Shift a Stone I just saw this article (in headline version only) a moment or two before I came here. I automatically thought (well, I tried) and began to think of myself as shifting a stone - a large one made of millstone grit, or granite, or something. I gave it up after a very short while until I could get someone big and strong to do it. Then I realised that wasn't the sort of stone they were talking about and it wasn't that way of shifting it. It was an advert about dieting. Whenever you use abbreviations just think of those many millions of people who know nothing of the abbreviations you are using. I have just looked at a conversation here that means nothing at all to me.
I have never met a person with such a curious way of looking at things as I have. It may be that they do not tell me for fear that they may be called nuts - I don't mind. I was just pointing out how words can mean one thing to one person and something quite different to someone else. Shift a stone - lose a stone in weight if you diet. Shift a stone - move a stone of whatever size from somewhere to somewhere else. Have you never had the same sort of experience - I'll bet you have. For instance, examination means a test, but to a doctor it may mean something quite different.
Now for my slang, If i said mint - what am i saying? If i said safe - What do you consider i'm saying?

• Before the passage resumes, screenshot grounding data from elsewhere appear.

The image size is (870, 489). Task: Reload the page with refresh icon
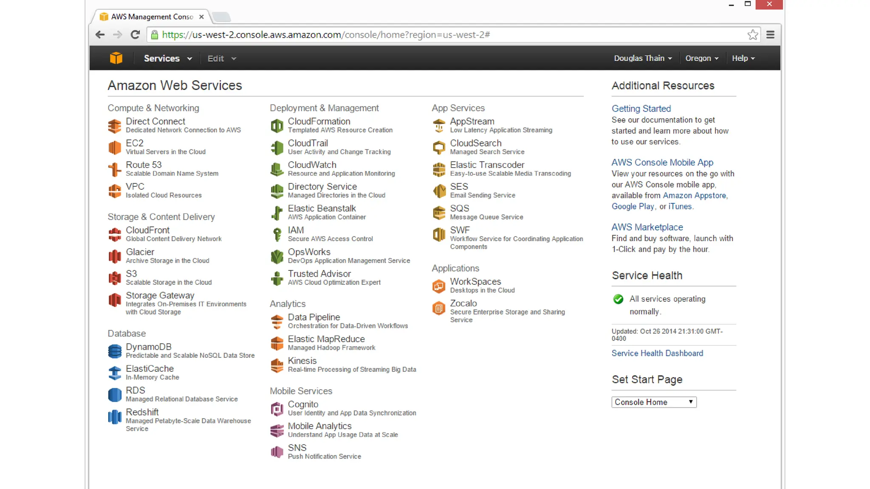[135, 35]
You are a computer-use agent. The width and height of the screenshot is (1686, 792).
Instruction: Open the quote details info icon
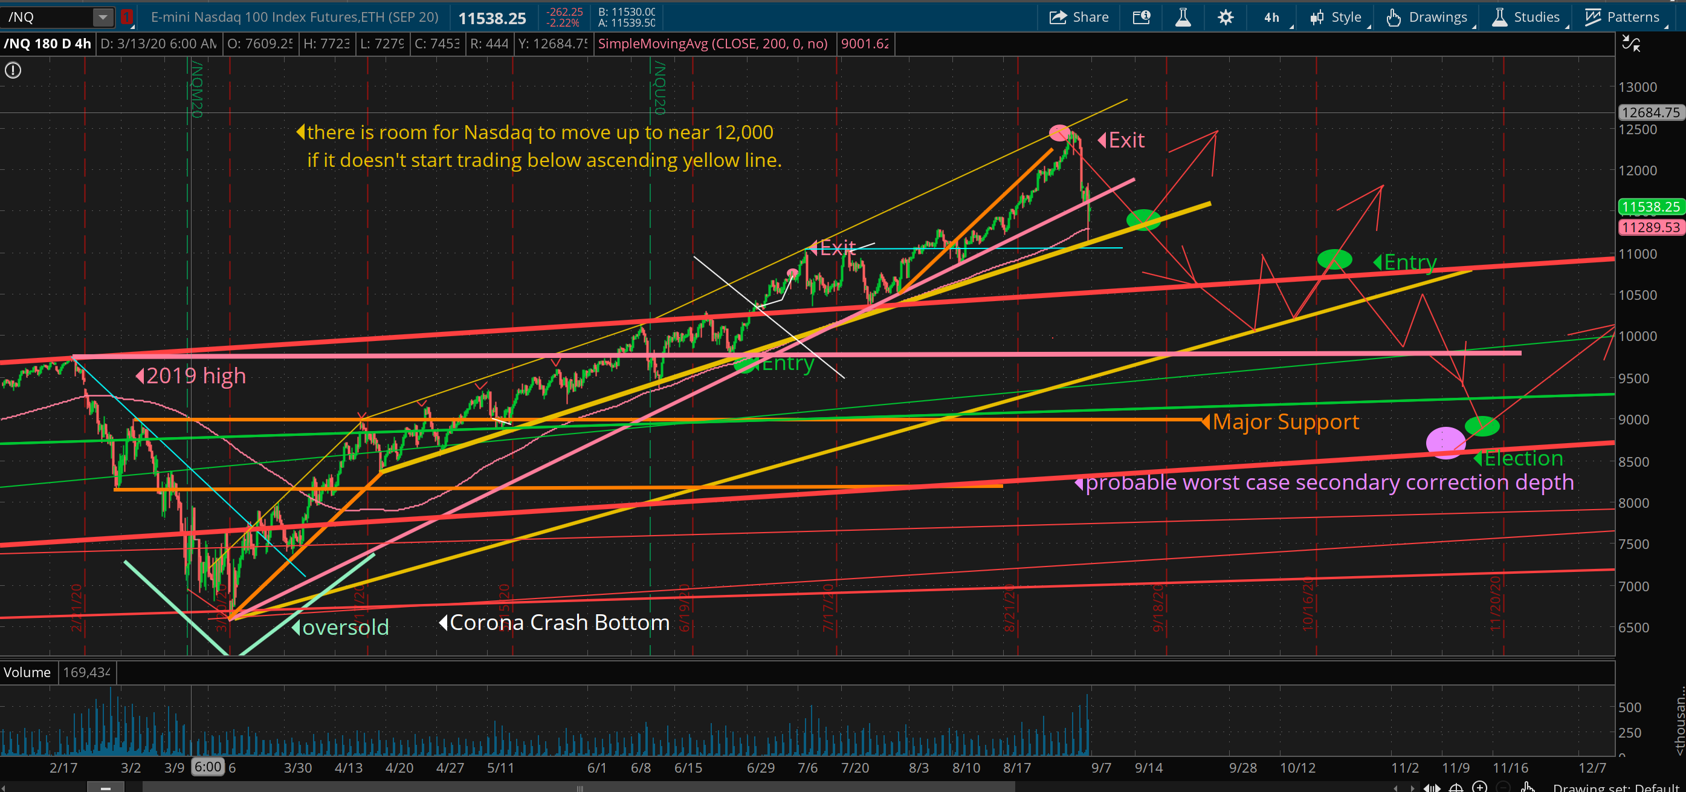point(1141,17)
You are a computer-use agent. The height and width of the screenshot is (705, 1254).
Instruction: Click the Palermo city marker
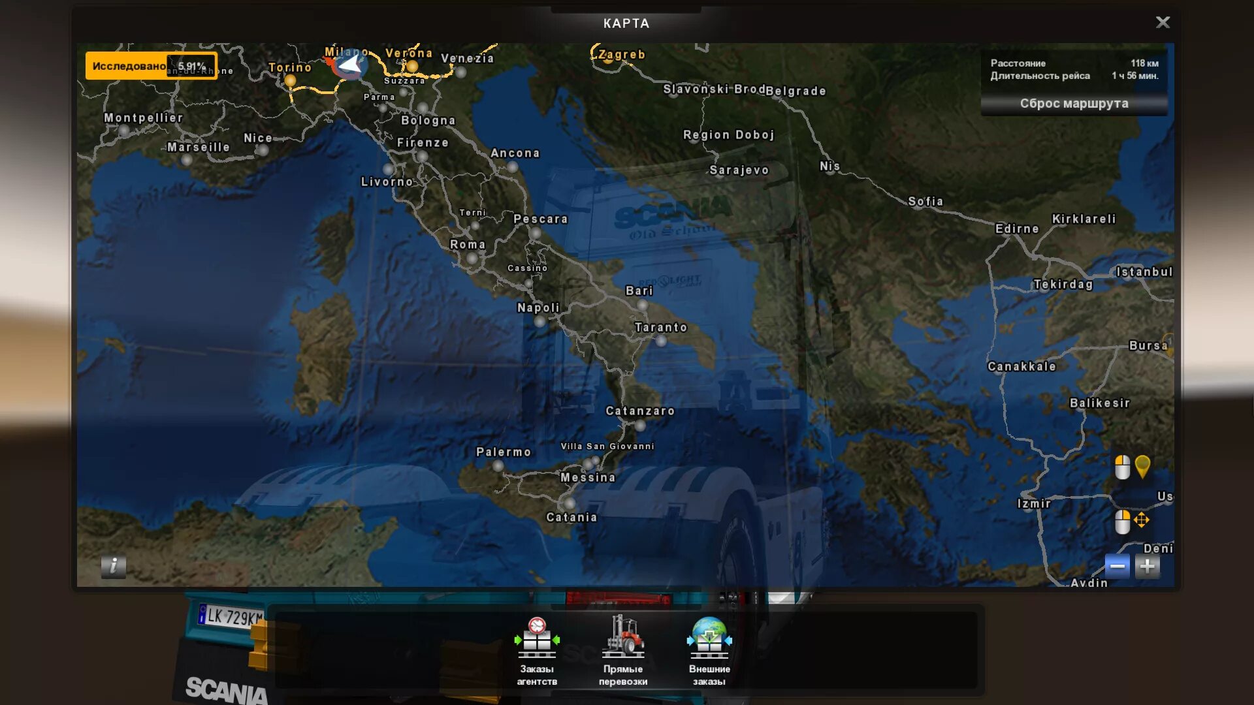[x=498, y=466]
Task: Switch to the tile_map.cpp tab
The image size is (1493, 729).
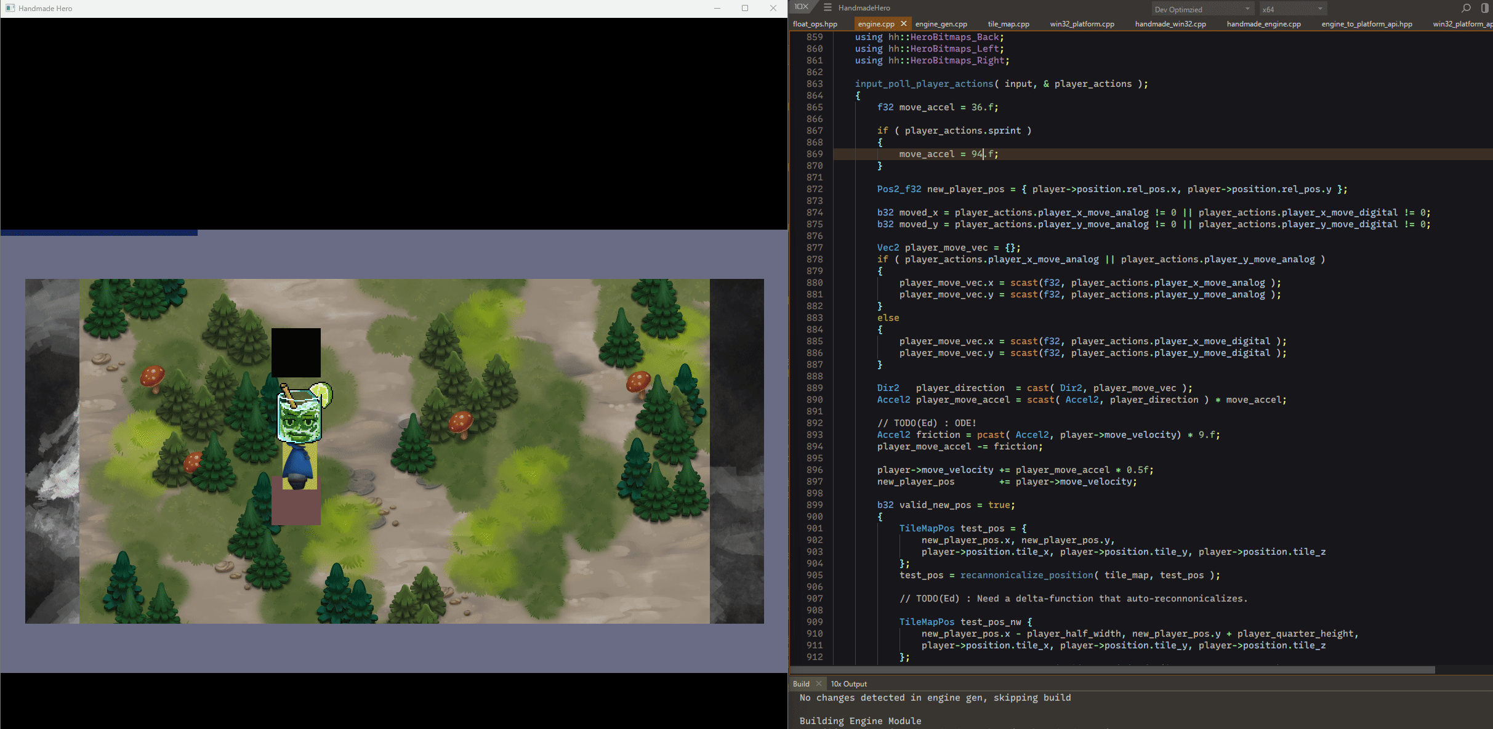Action: point(1008,24)
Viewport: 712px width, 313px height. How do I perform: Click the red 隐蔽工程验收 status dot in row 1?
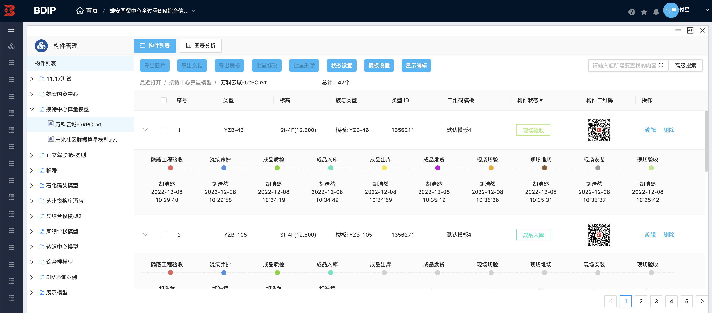[171, 168]
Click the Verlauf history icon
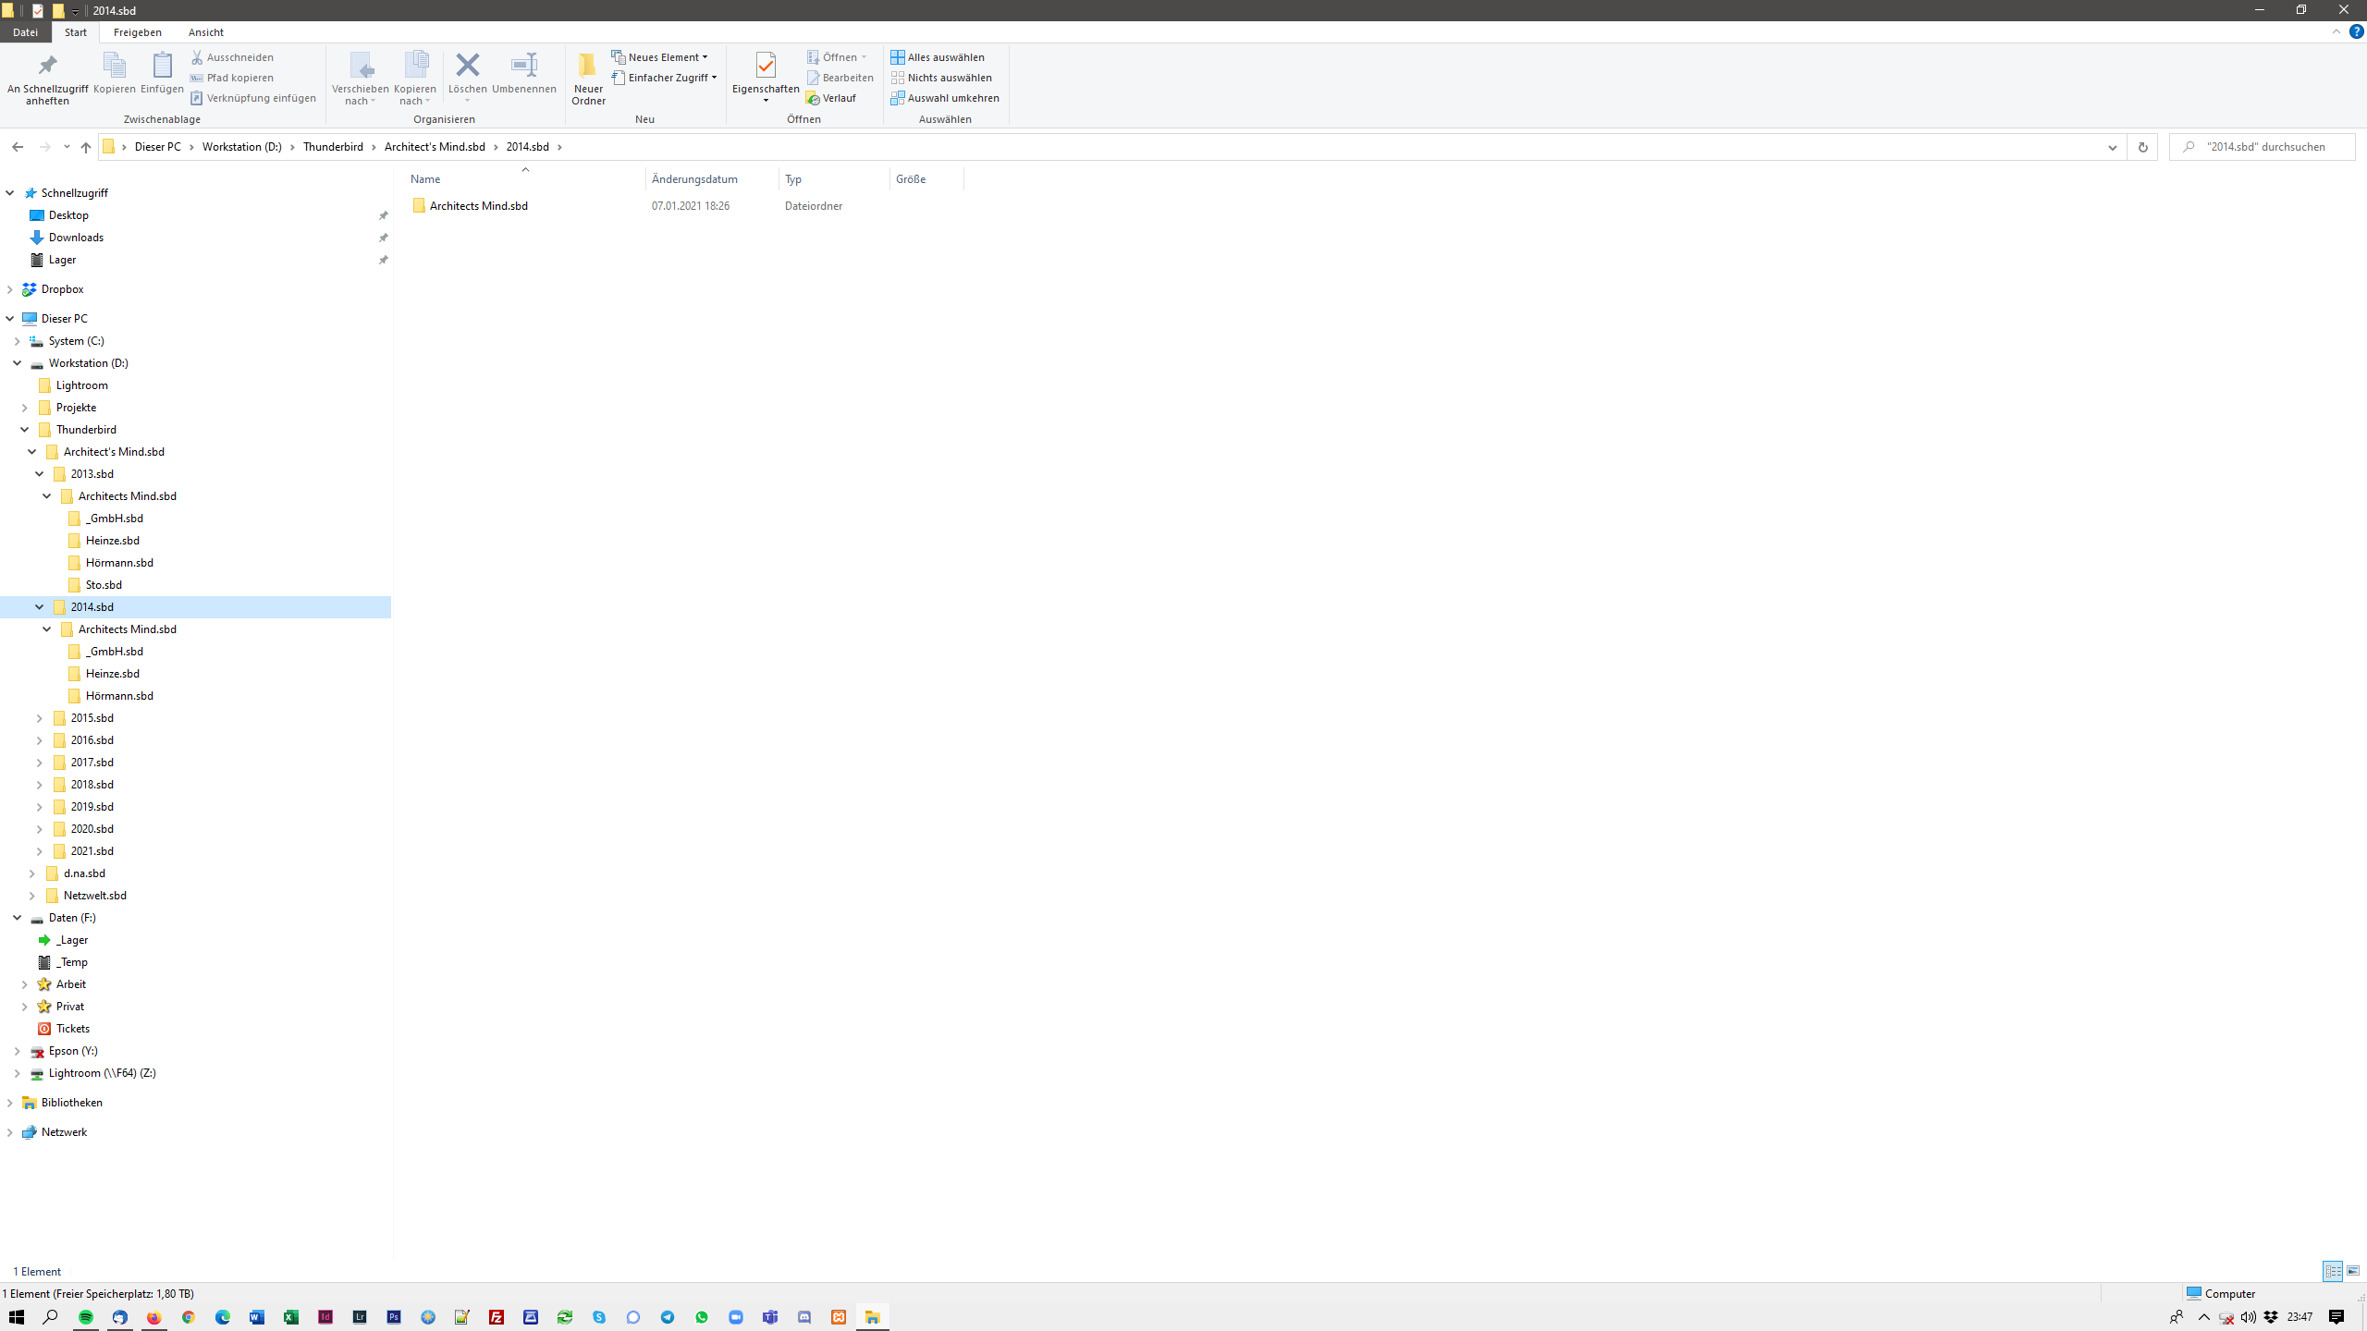 [831, 98]
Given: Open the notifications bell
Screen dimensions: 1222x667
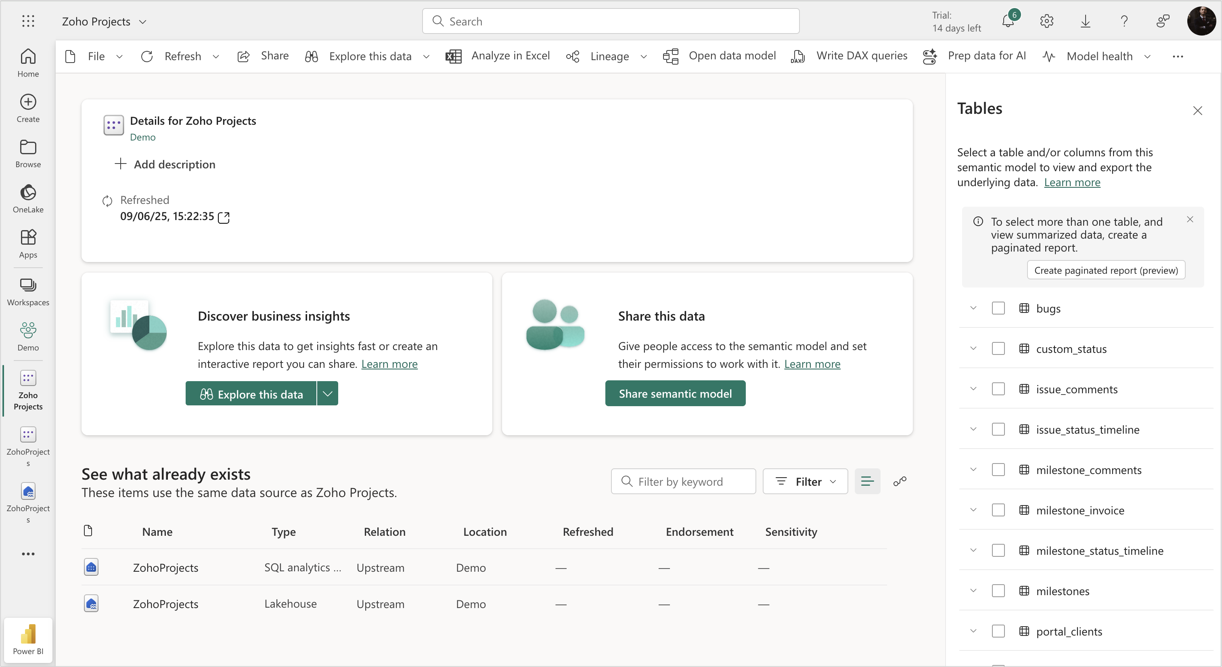Looking at the screenshot, I should [1008, 21].
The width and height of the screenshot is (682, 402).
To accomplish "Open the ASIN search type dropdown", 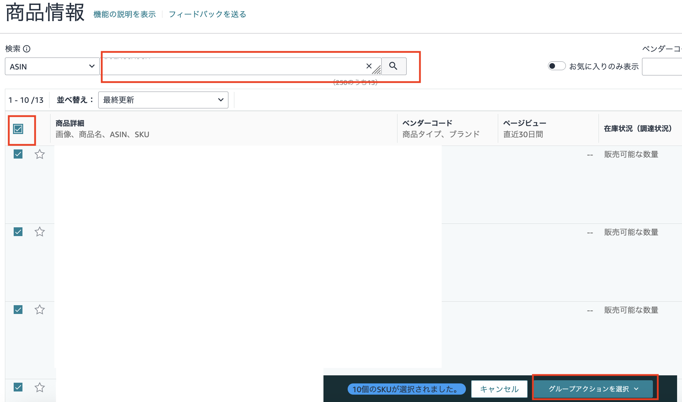I will (x=52, y=66).
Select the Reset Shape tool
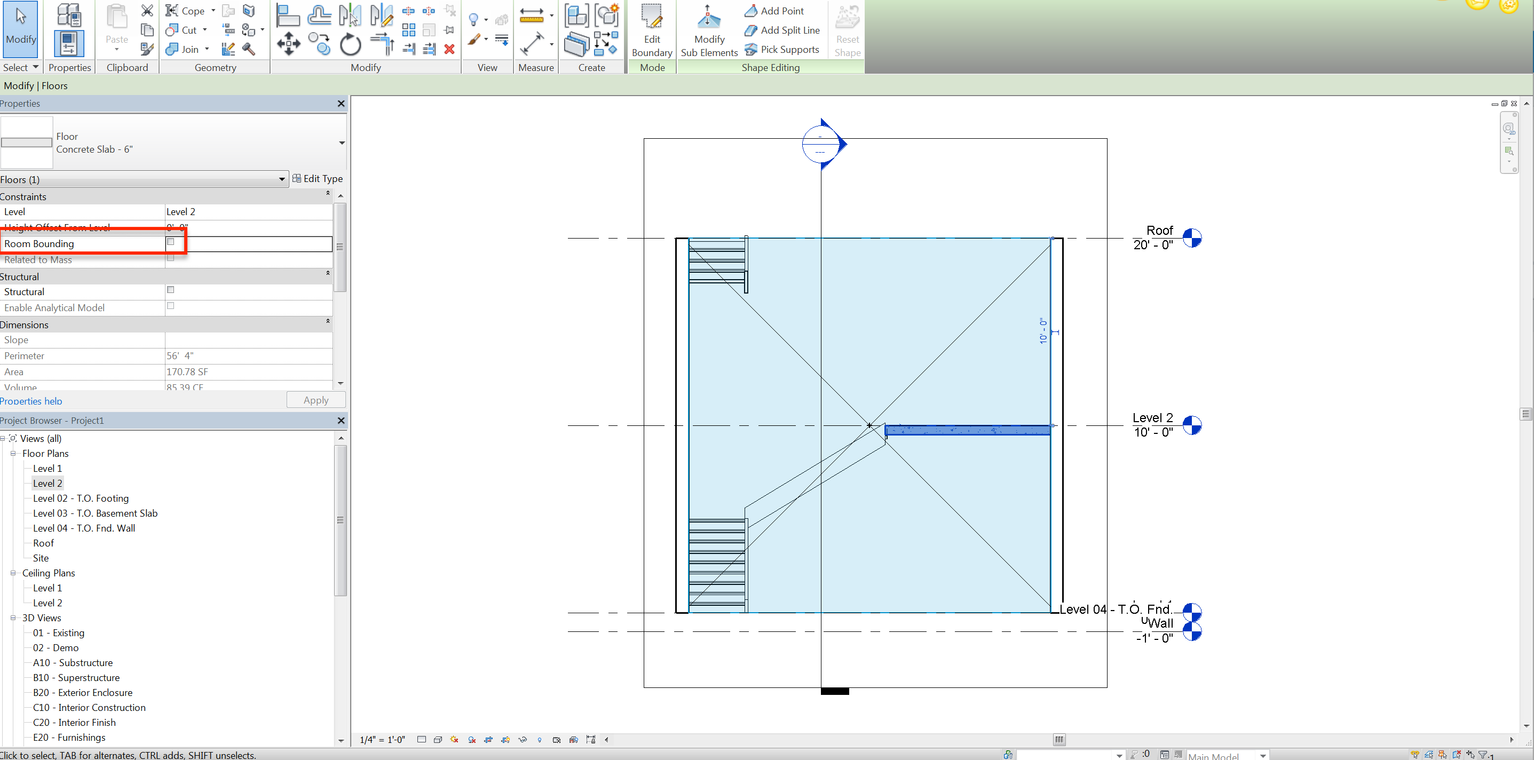Image resolution: width=1534 pixels, height=760 pixels. point(847,30)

As an exercise in instant recall, mint means money, to me. It might mean a sweet to someone else. safe means just safe as opposed to not being safe - i.e. at some risk. On the other hand it may mean that instrument of office furniture which is very very painful when you catch your thumb in it - a safe for keeping articles 'safe' from burglars. Neither is slang. Mint could mean condition - in absolutely new condition with no blemishes at all. I am sorry - I do not understand what my 'on' is??
Exactly, they have official and un official meanings, tell me when your finished guessing what they mean to me and i'll tell ya
PS when i say i know what your "on" with, it means i understand what your trying to express. Which was in this case, how words can mean one thing to one person but mean completely different thing to another person.
I have no idea what they mean to you. On was usually associated with the word 'about' as in "What are you on about?", ie what are you talking about. What do the words mean to you? So now I understand when you say you get what I am on with - it what I am talking about.